Diffusion models, emerging as powerful deep generative tools, excel in various applications. They operate through a two-steps process: introducing noise into training samples and then employing a model to convert random noise into new samples (e.g., images). However, their remarkable generative performance is hindered by slow training and sampling. This is due to the necessity of tracking extensive forward and reverse diffusion trajectories, and employing a large model with numerous parameters across multiple timesteps (i.e., noise levels). To tackle these challenges, we present a multi-stage framework inspired by our empirical findings. These observations indicate the advantages of employing distinct parameters tailored to each timestep while retaining universal parameters shared across all time steps. Our approach involves segmenting the time interval into multiple stages where we employ custom multi-decoder U-net architecture that blends time-dependent models with a universally shared encoder. Our framework enables the efficient distribution of computational resources and mitigates inter-stage interference, which substantially improves training efficiency. Extensive numerical experiments affirm the effectiveness of our framework, showcasing significant training and sampling efficiency enhancements on three state-of-the-art diffusion models, including large-scale latent diffusion models. Furthermore, our ablation studies illustrate the impact of two important components in our framework: (i) a novel timestep clustering algorithm for stage division, and (ii) an innovative multi-decoder U-net architecture, seamlessly integrating universal and customized hyperparameters.
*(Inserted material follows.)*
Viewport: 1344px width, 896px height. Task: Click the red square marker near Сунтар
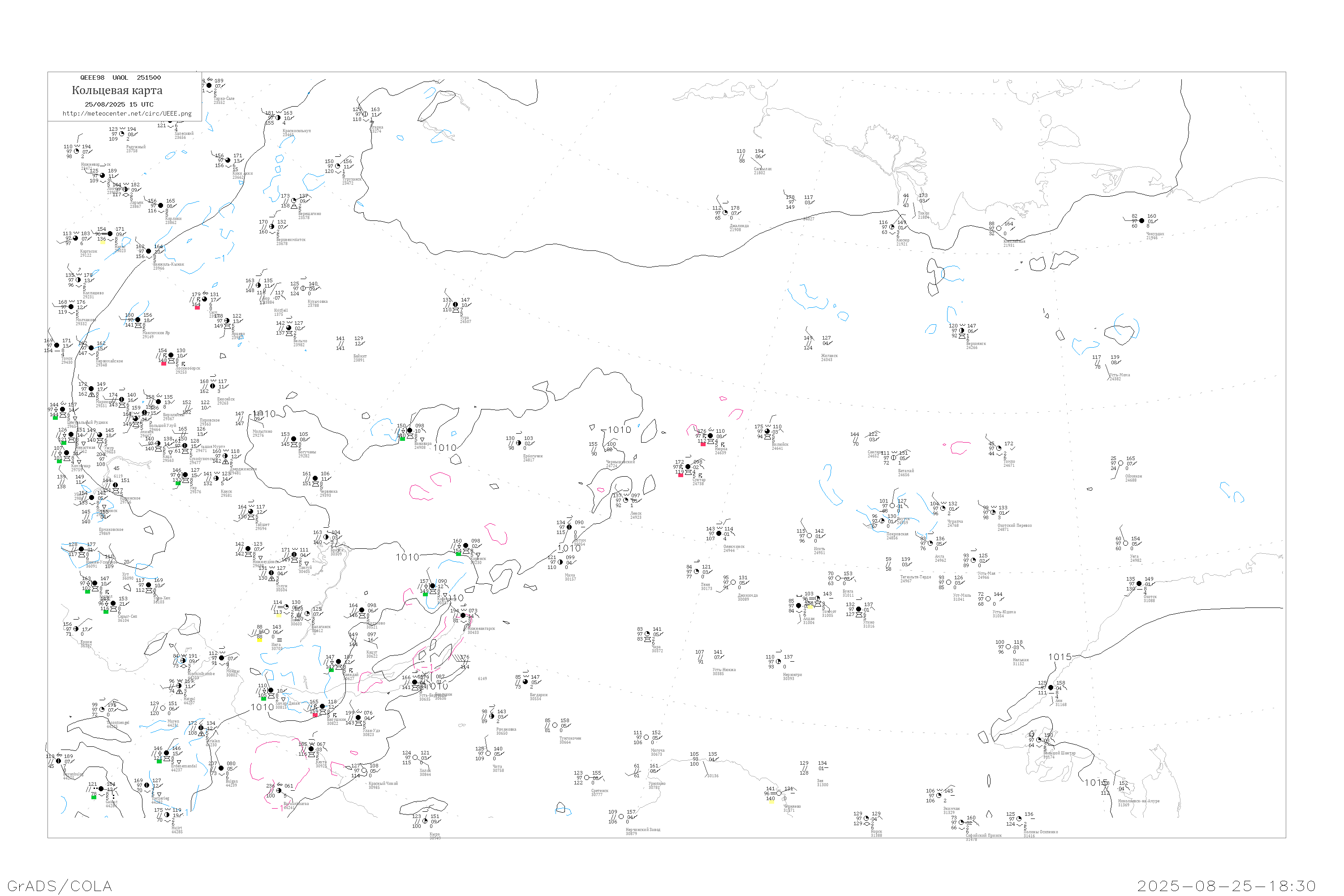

翻译：扩散模型作为强大的深度生成工具，在多种应用中表现卓越。其运行包含两个步骤：首先在训练样本中引入噪声，随后利用模型将随机噪声转化为新样本（如图像）。然而，其卓越的生成性能受限于缓慢的训练与采样速度。这源于需要追踪大量前向与反向扩散轨迹，并在多个时间步（即噪声水平）上使用参数量庞大的模型。为应对这些挑战，我们基于实证发现提出一种多阶段框架。研究结果表明，为每个时间步配备定制化参数，同时保留跨所有时间步的通用参数具有显著优势。我们的方法将时间区间划分为多个阶段，在每个阶段采用定制的多解码器U-net架构，该架构将时间依赖模型与全局共享编码器相结合。该框架能够高效分配计算资源并减轻阶段间干扰，从而显著提升训练效率。大量数值实验验证了我们框架的有效性，在包括大规模潜在扩散模型在内的三种先进扩散模型上实现了训练与采样效率的显著提升。此外，消融研究阐明了框架中两个关键组件的作用：(i) 用于阶段划分的新型时间步聚类算法，以及(ii) 创新性的多解码器U-net架构，该架构无缝整合了通用参数与定制化超参数。